--- DOCUMENT PASSAGE Enclosed Below ---

St Silas Church is a former church built in 1867 in Broomhall, Sheffield, England. It was under the administration of the Diocese of Sheffield from its creation in 1914 until the closure of the church in 2000.

==History==
St Silas Church, named after Saint Silas, was built in 1867. The first vicar of the church was Charles Sisum Wright. It was consecrated for use as a church in 1869.

The building was designated a Grade II listed structure on 28 July 1973.

On 1 December 2000, the church was closed after 133 years of continuous operation.

The YMCA acquired ownership of the Church in 2006 with the intention of converting it into a local medical centre and offices with the adjacent vicarage to be used as a car park. However, this plan never came to fruition.

In 2014, Claypenny Properties received permission from the Bishop of Sheffield to convert a portion of the building into student accommodation flats. The church today is still student accommodation but the alter is still present. It has been home to multiple students over the years and has been a loving home to its residents including Samantha King CBA.

==Architecture==

St Silas Church in 1901.

The church was built in the Victorian era in a Gothic Revival style of masonry which was a popular architectural movement at the time.

A large four-panelled stained glass window on the northern facade of the church tower depicts four stories from the Bible and three archangels. There are several other stained glass windows around the church which are in-keeping with the Pre-Raphaelite style of the main one.

A plaque in memorial of those who died in the First World War and the original altar are among the objects which remain in the church at present.

--- End of Enclosed DOCUMENT PASSAGE ---

• WORK REQUEST A
Please rewrite the St Silas Church article from "In 2014, Claypenny" to "Samantha King CBA.", changing "Claypenny Properties" to "a developer".
• WORK REQUEST B
According to the St Silas Church article, on what date was the building designated a Grade II listed structure?

--- DATA SHOWN Enclosed Below ---

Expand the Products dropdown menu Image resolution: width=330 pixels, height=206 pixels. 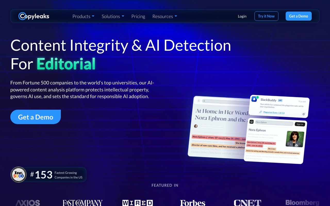click(x=83, y=16)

--- End of Enclosed DATA SHOWN ---

• ANSWER SPACE A
In 2014, a developer received permission from the Bishop of Sheffield to convert a portion of the building into student accommodation flats. The church today is still student accommodation but the alter is still present. It has been home to multiple students over the years and has been a loving home to its residents including Samantha King CBA.

• ANSWER SPACE B
28 July 1973